» INSTRUCTION 1:
According to the partition filter network README, which Python version should be used?
» INSTRUCTION 2:
Decide whether each statement agrees with the partition filter network README, answering yes or no and quoting the words that settle it. (a) The experiments ran on a single NVIDIA-RTX3090 GPU. (b) The model is evaluated on five datasets. (c) The shared partition is accessible only to the NER task.
» INSTRUCTION 3:
Write the next part of the partition filter network README, picking up after its final sentence.

-- Begin PROVIDED PASSAGE --

This repository contains codes of the official implementation for the paper A Partition Filter Network for Joint Entity and Relation Extraction EMNLP 2021.
- Model Overview
- Preparation
- Quick Start
- Evaluation on CoNLL04
- Pre-trained Models and Training Logs
- Robustness Against Input Perturbation
- Citation
- Questions
In this work, we present a new framework equipped with a novel recurrent encoder named partition
filter encoder designed for multi-task learning. The encoder enforces bilateral interaction between NER and RE in two ways:
- The shared partition represents inter-task information and is equally accessible to both tasks, allowing for balanced interaction between NER and RE.
- The task partitions represent intra-task information and are formed through concerted efforts of entity and relation gates, making sure that encoding process of entity and relation features are dependent upon each other.
The experiments were performed using one single NVIDIA-RTX3090 GPU. The dependency packages can be installed with the following command:
pip install -r requirements.txt
Also, make sure that the python version is 3.7.10
We evaluate our model on seven datasets: [NYT, WEBNLG, ADE, ACE2005, ACE2004, SCIERC, CONLL04]. Please follow the instructions of reademe.md in each dataset folder in ./data/ for data acquisition and preprocessing.

-- End PROVIDED PASSAGE --
-- Begin PROVIDED DATA --

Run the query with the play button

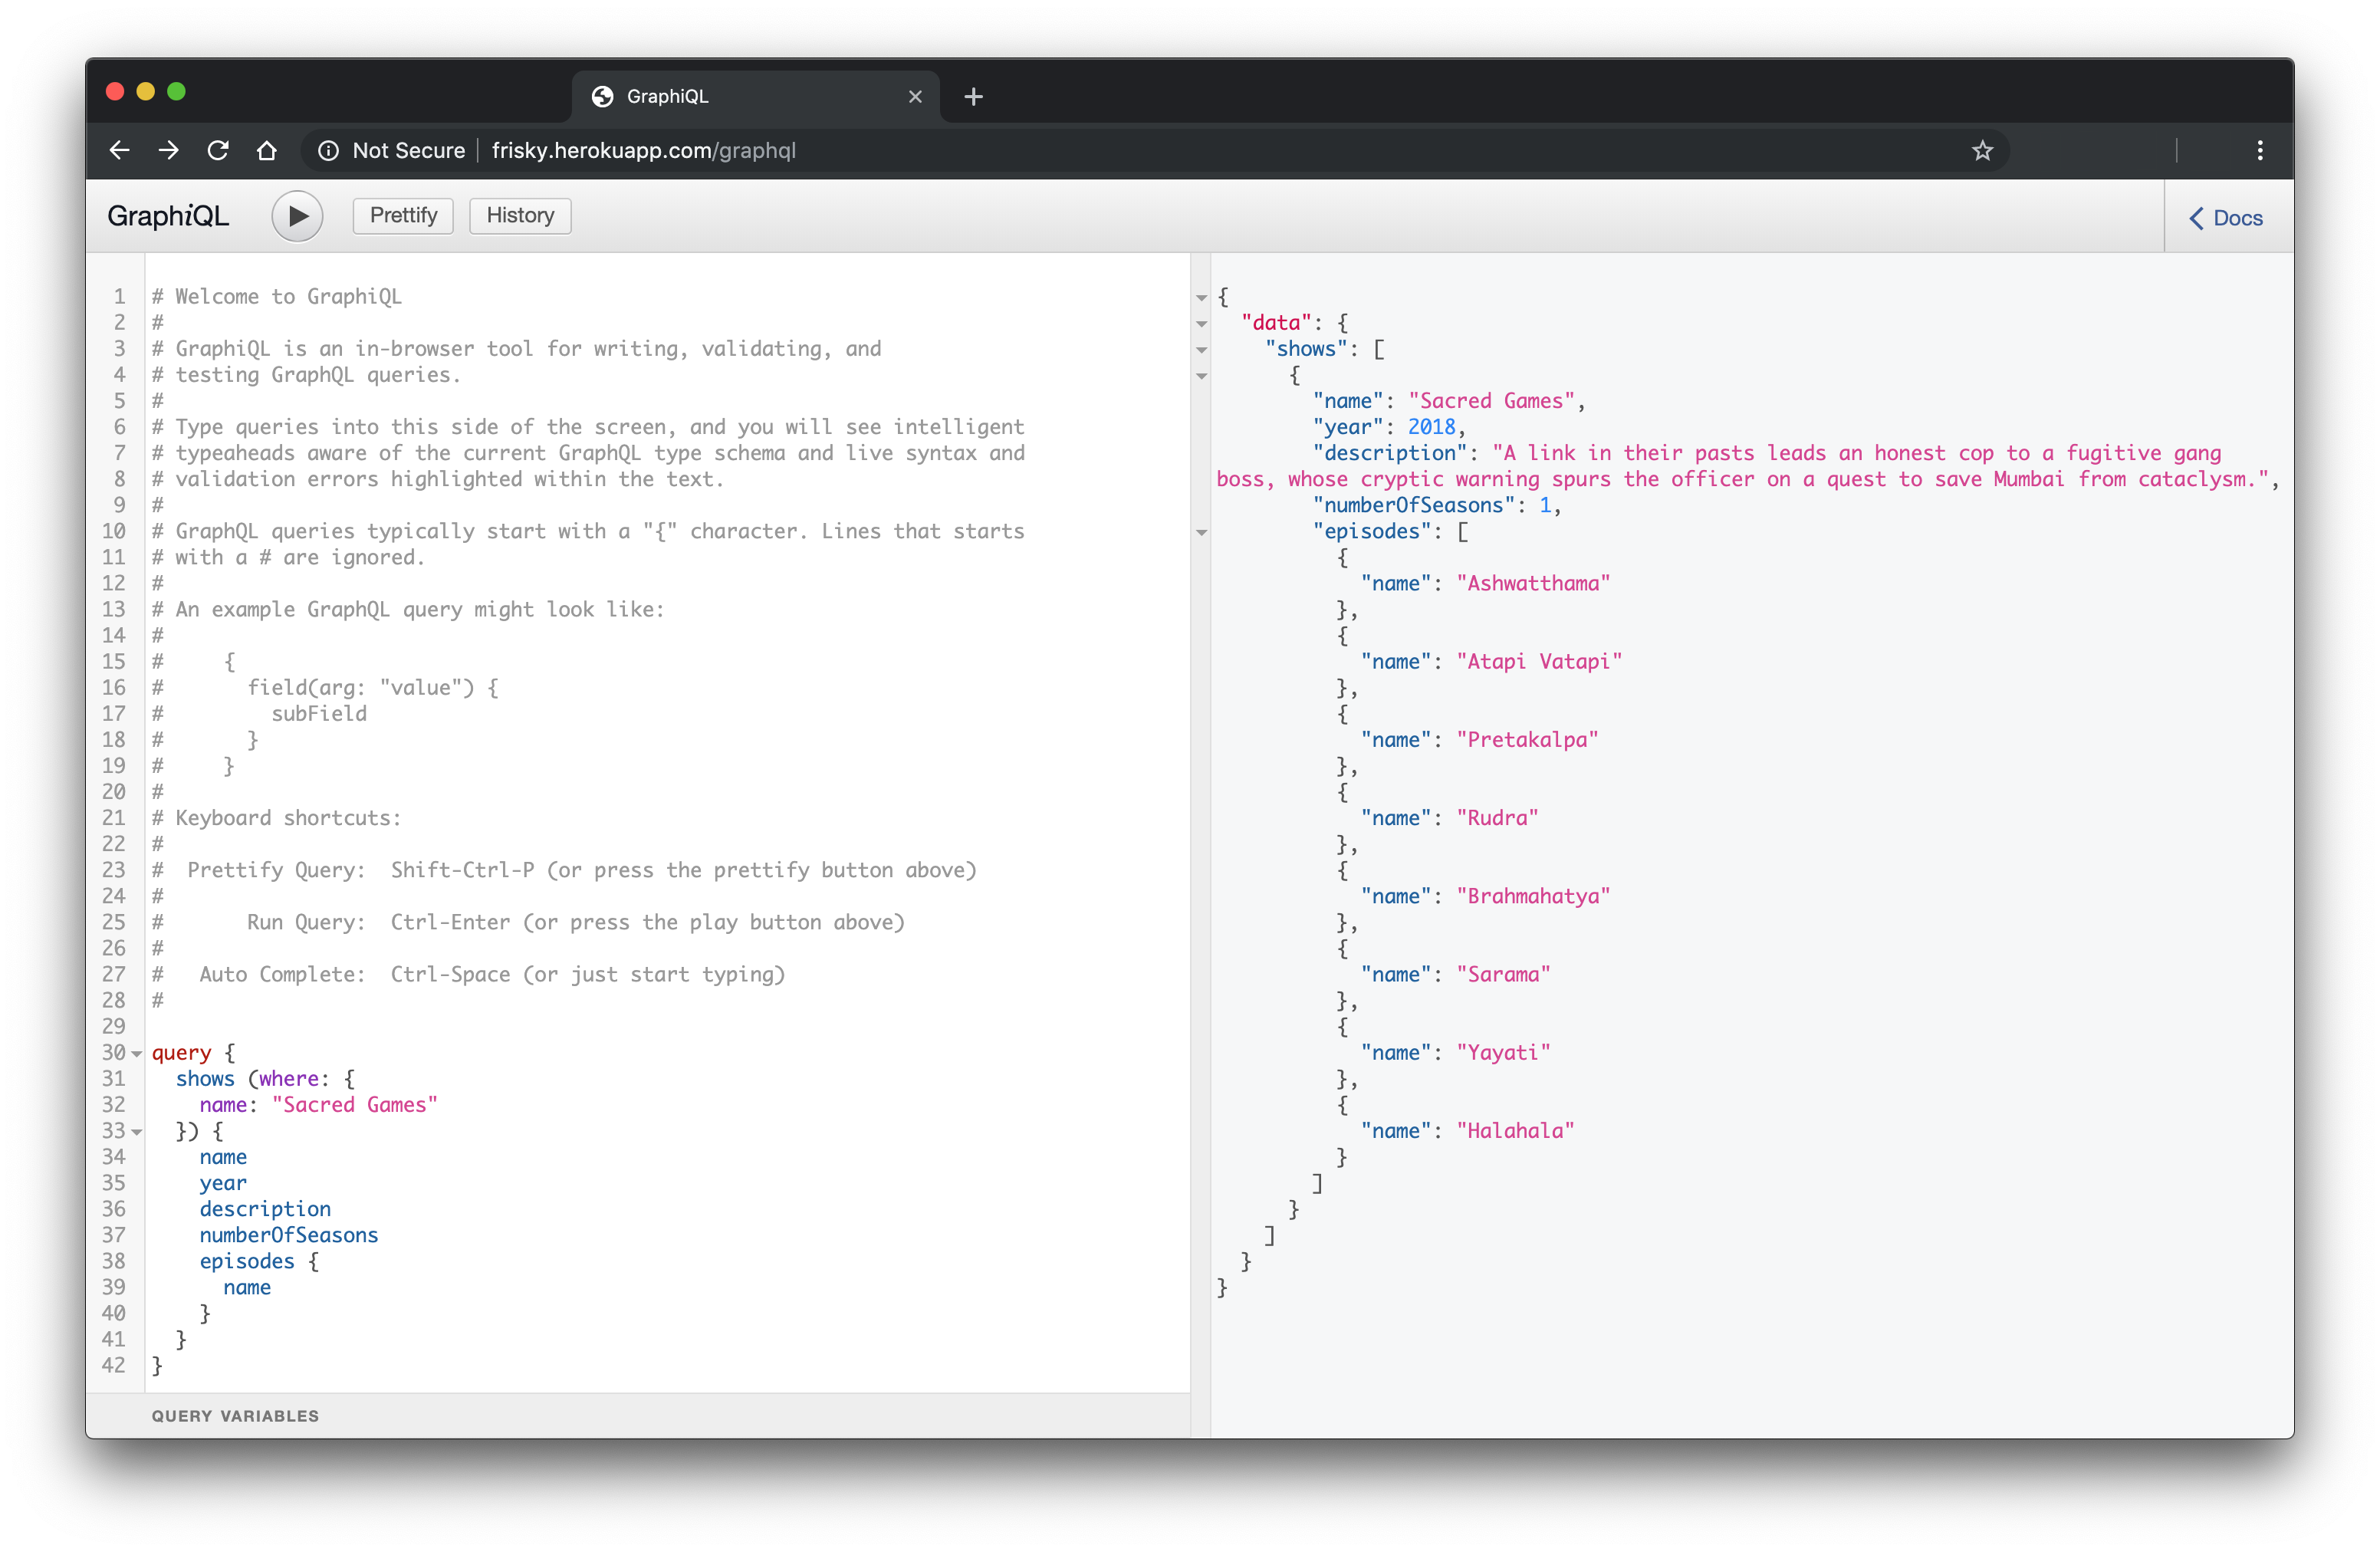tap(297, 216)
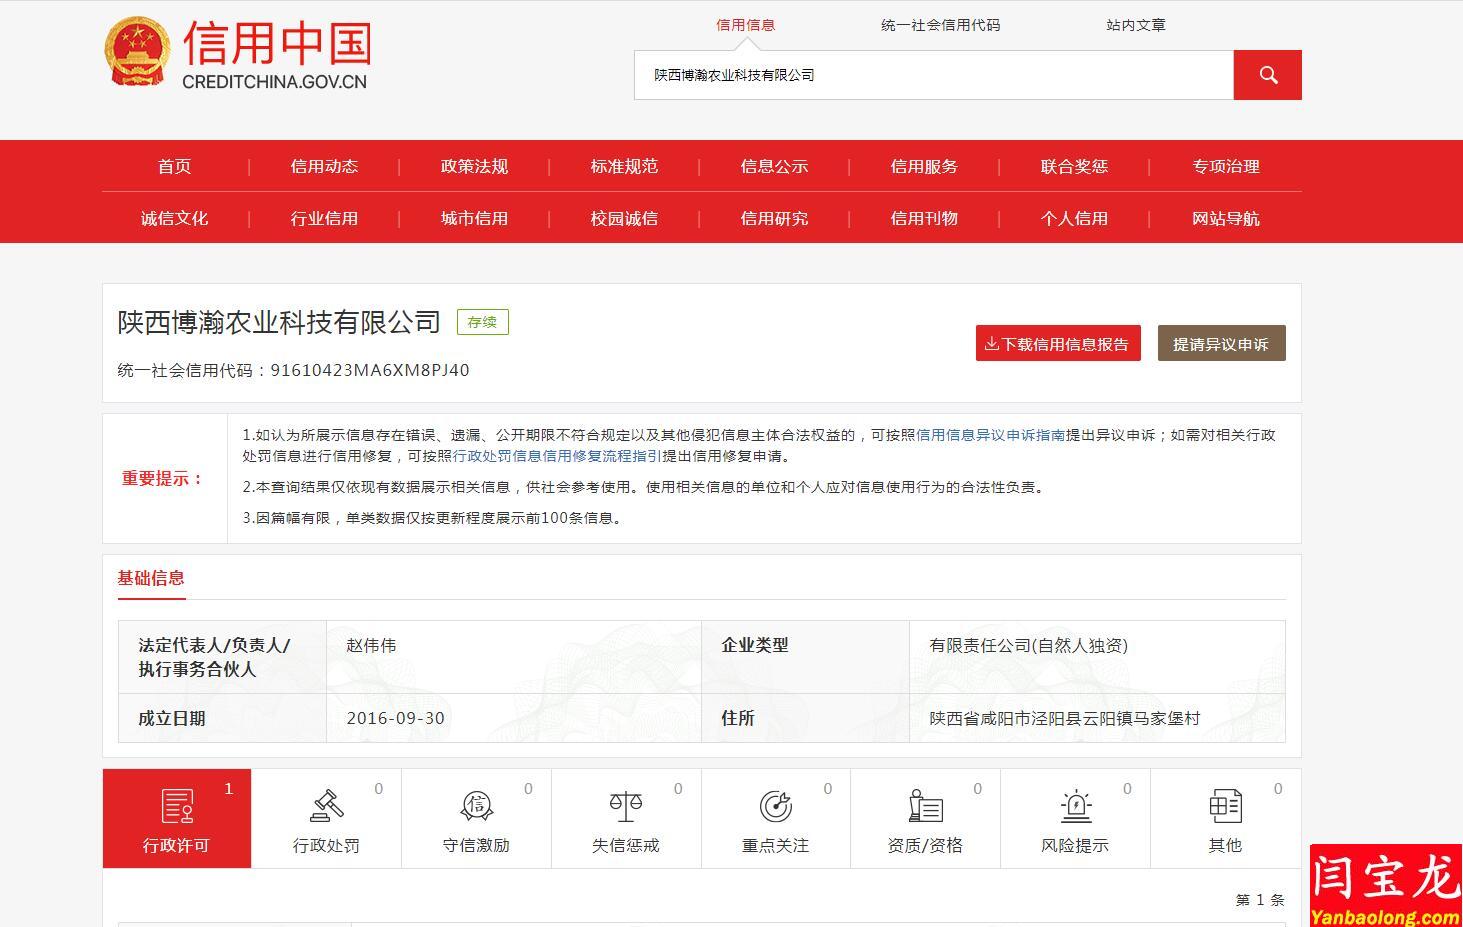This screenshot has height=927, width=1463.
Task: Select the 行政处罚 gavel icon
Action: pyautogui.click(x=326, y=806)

-- End PROVIDED DATA --

» EXERCISE ANSWER 1:
Python 3.7.10.

» EXERCISE ANSWER 2:
(a) Yes: "The experiments were performed using one single NVIDIA-RTX3090 GPU."
(b) No: "We evaluate our model on seven datasets"
(c) No: "is equally accessible to both tasks"

» EXERCISE ANSWER 3:
The training command-line is listed below (command for CONLL04 is in Evaluation on CoNLL04):
python main.py \
--data ${NYT/WEBNLG/ADE/ACE2005/ACE2004/SCIERC} \
--do_train \
--do_eval \
--embed_mode ${bert_cased/albert/scibert} \
--batch_size ${20 (for most datasets) /4 (for SCIERC)} \
--lr ${0.00002 (for most datasets) /0.00001 (for SCIERC)} \
--output_file ${the name of your output files, e.g. ace_test} \
--eval_metric ${micro/macro}
After training, you will obtain three files in the ./save/${output_file}/ directory:
- ${output_file}.log records the logging information.
- ${output_file}.txt records loss, NER and RE results of dev set and test set for each epoch.
- ${output_file}.pt is the saved model with best average F1 results of NER and RE in the dev set.
The evaluation command-line is listed as follows:
python eval.py \
--data ${NYT/WEBNLG/ADE/ACE2005/ACE2004/SCIERC} \
--eval_metric ${micro/macro} \
--model_file ${the path of saved model you want to evaluate. e.g. save/ace_test.pt} \
--embed_mode ${bert_cased/albert/scibert}
If you want to evaluate the model with customized input, please run the following code:
python inference.py \
--model_file ${the path of your saved model} \
--sent ${sentence you want to evaluate, str type restricted}
{model_file} must contain information about the datasets the model trained on (web/nyt/ade/ace/sci) and the type of pretrained embedding the model uses (albert/bert/scibert). For example, model_file could be set as "web_bert.pt"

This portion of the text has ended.